In this Dec. 20, 2020, file photo, Attorney General Aaron Frey waves to state senators at the Augusta Civic Center. Credit: Linda Coan O'Kresik / BDN

AUGUSTA, Maine — Maine is up against a tight Wednesday deadline to reach a deal with nearly two dozen local governments in a sweeping opioid-related lawsuit or risk getting a lesser share of the payout.

Thirty-nine Maine entities, including cities, towns and counties, have signed on as parties to the $26 billion settlement with Johnson & Johnson and opioid distributors, which were sued by thousands of governments across the country for furthering the opioid crisis.

But only 16 of the Maine entities told Attorney General Aaron Frey that they will agree to the terms by Monday. Holdouts could limit the amount of money Maine receives from the settlement, which could be up to $145 million over 18 years in a state where overdoses hit a new record last year.

“We are close and working in good faith to try and get this addressed,” Frey said. “I am not pessimistic about it yet.”

Parties in the lawsuit originally agreed to a Jan. 4 deadline to reach agreement, but that was pushed until this Wednesday to give people more time, Frey said. It is possible the deadline could be moved again, but Frey said the state does not plan to seek an extension.

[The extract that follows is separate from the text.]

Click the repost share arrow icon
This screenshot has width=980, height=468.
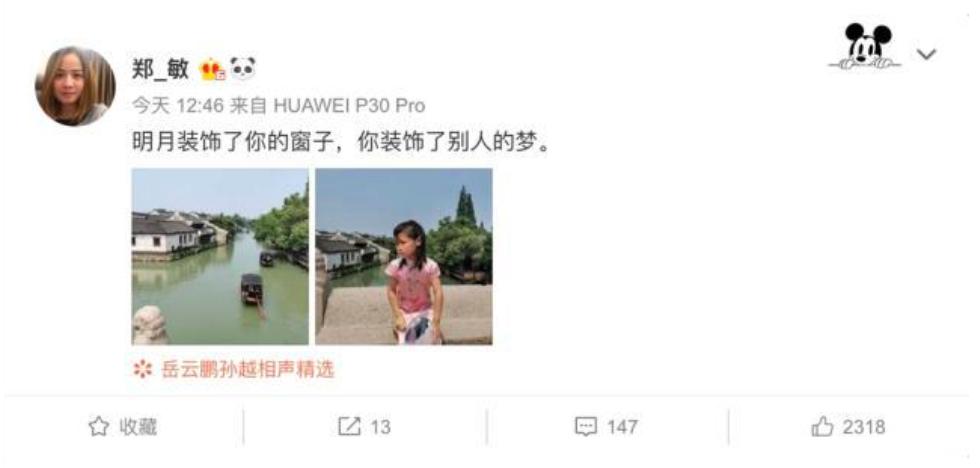(x=349, y=427)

The state needs 60 percent of the parties to agree in order to get the highest payout possible. Frey’s office is waiting on some of Maine’s biggest cities and all counties besides Piscataquis, Oxford, Franklin and Aroostook to indicate if they will agree to the terms.

The state also received word in recent weeks that the several school districts may also need to be factored into the settlement, but Frey said conversations on how they might fit are ongoing and they do not factor into the 60 percent threshold right now. An attorney representing the school districts declined to comment.

While some of those places have not formally notified Frey’s office, many are likely to finalize their agreements in the next day or so. Bangor, one of the cities Frey said he had not heard from, passed a resolution allowing the city manager to sign the agreement, city documents show. Augusta, which Frey’s office had also not heard from, did the same last Thursday.

Lawmakers on the Legislature’s health and human services committee briefed on the situation last Thursday were concerned about the settlement’s details, but also the path going forward. The state still needs to decide how to distribute the money and how it will be overseen after the state used some of its tobacco settlement money to pay for MaineCare expenses. 

“I think we need to look at more than just population like [the settlement’s negotiators] did with meting it out, like ‘How harmed were they by this epidemic?’” said Rep. Anne Perry, D-Calais.